● **SOURCE DATA**
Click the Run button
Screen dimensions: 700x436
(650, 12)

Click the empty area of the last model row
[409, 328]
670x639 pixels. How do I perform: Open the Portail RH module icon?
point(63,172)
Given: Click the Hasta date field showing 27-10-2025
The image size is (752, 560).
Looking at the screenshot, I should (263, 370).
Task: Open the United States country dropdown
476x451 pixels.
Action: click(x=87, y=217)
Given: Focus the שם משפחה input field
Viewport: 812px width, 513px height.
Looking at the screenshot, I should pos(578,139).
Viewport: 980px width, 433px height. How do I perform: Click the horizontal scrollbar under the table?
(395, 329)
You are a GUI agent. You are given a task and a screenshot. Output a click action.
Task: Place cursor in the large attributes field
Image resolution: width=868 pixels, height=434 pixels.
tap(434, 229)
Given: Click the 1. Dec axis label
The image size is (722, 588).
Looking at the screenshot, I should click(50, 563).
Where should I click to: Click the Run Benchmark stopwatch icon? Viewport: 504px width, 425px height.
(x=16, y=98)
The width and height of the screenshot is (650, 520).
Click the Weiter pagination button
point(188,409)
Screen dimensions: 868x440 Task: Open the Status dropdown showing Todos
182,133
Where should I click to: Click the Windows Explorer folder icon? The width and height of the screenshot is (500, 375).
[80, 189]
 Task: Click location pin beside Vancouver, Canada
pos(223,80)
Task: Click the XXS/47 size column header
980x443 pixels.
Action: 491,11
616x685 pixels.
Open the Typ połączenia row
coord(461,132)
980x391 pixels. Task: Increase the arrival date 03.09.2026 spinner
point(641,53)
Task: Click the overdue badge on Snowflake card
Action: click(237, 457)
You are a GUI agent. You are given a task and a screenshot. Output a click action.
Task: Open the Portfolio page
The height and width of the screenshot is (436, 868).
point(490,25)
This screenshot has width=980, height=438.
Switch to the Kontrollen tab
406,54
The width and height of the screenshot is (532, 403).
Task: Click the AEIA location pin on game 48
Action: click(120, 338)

● **INSTRUCTIONS TO FOLLOW**
Make an exact copy of the records.

● **ANSWER FOR THE TASK**
Click the Run button
Screen dimensions: 700x436
(650, 12)

Click the empty area of the last model row
[409, 328]
670x639 pixels. How do I perform: Open the Portail RH module icon?
point(63,172)
Given: Click the Hasta date field showing 27-10-2025
The image size is (752, 560).
Looking at the screenshot, I should (263, 370).
Task: Open the United States country dropdown
476x451 pixels.
Action: click(x=87, y=217)
Given: Focus the שם משפחה input field
Viewport: 812px width, 513px height.
Looking at the screenshot, I should pos(578,139).
Viewport: 980px width, 433px height. How do I perform: Click the horizontal scrollbar under the table?
(395, 329)
You are a GUI agent. You are given a task and a screenshot. Output a click action.
Task: Place cursor in the large attributes field
Image resolution: width=868 pixels, height=434 pixels.
tap(434, 229)
Given: Click the 1. Dec axis label
The image size is (722, 588).
Looking at the screenshot, I should click(50, 563).
Where should I click to: Click the Run Benchmark stopwatch icon? Viewport: 504px width, 425px height.
(x=16, y=98)
The width and height of the screenshot is (650, 520).
Click the Weiter pagination button
point(188,409)
Screen dimensions: 868x440 Task: Open the Status dropdown showing Todos
182,133
Where should I click to: Click the Windows Explorer folder icon? The width and height of the screenshot is (500, 375).
[80, 189]
 Task: Click location pin beside Vancouver, Canada
pos(223,80)
Task: Click the XXS/47 size column header
980x443 pixels.
Action: 491,11
616x685 pixels.
Open the Typ połączenia row
coord(461,132)
980x391 pixels. Task: Increase the arrival date 03.09.2026 spinner
point(641,53)
Task: Click the overdue badge on Snowflake card
Action: click(237, 457)
You are a GUI agent. You are given a task and a screenshot. Output a click action.
Task: Open the Portfolio page
The height and width of the screenshot is (436, 868).
point(490,25)
This screenshot has width=980, height=438.
Switch to the Kontrollen tab
406,54
The width and height of the screenshot is (532, 403).
Task: Click the AEIA location pin on game 48
Action: click(120, 338)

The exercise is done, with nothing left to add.